En esta sociedad maravillosa en la que nos ha tocado en suerte vivir, con la conquista social de la Democracia, el Derecho y las instituciones, el avance de la ciencia, etc., cada persona −cada generación− tiene que aprender el uso de su propia libertad interior, para orientar sus decisiones libres hacia el bien y para hacerse capaces para la donación y el amor. Solo así la persona individual será feliz y el ambiente social apropiado y respetuoso.
Por eso, gran parte de la educación consiste en enseñar a los hijos a ser capaces de aprender a dar y recibir una gran cantidad de amor. Porque, como dice Paz con perspicacia, “hay una conexión íntima y causal, necesaria, entre las nociones de alma, persona, derechos humanos y amor”.

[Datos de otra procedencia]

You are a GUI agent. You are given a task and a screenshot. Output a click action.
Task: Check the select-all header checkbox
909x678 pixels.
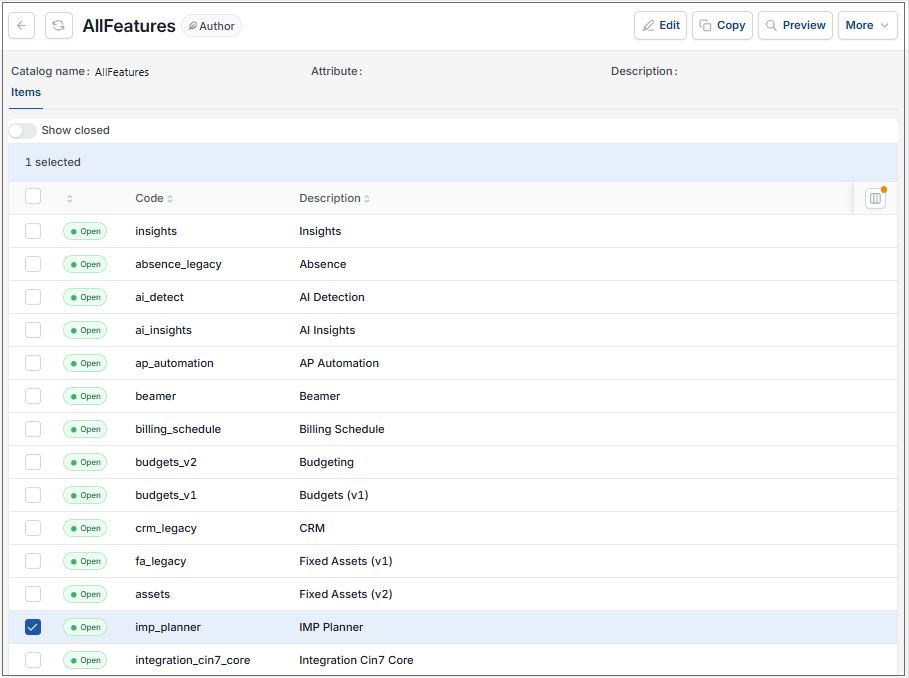coord(33,196)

Asegura este mismo autor que “aunque el amor sigue siendo el tema de los poetas y novelistas del siglo XX, está herido en su centro, la noción de persona”. Por eso en este artículo les traslado una idea nuclear: hay que recuperar la idea de educar para el amor, con su doble llama, el cuerpo y el alma; enseñar a los hijos a amar con el cuerpo; y eso significa asociar lo moral a lo afectivo, porque estas dos dimensiones −el amor y la ética− son las que nos hacen humanos, personas, seres espirituales con cuerpo, psique y espíritu.
Esto supone formar a los hijos, a los jóvenes, con criterios éticos. Por ejemplo, en relación a la pornografía. Octavio Paz se perturbaba ante las gigantescas proporciones del fenómeno y reflexionaba: “Lo escandaloso no es que se trate de una práctica universal y admitida por todos sino que nadie se escandalice: nuestros resortes morales se han entumecido”. También: “El gran ausente de la revuelta erótica de este fin de siglo ha sido el amor”. Educar para el amor sin complejos, porque la revolución sexual se ha olvidado de algo: del amor. ¡Qué gran verdad!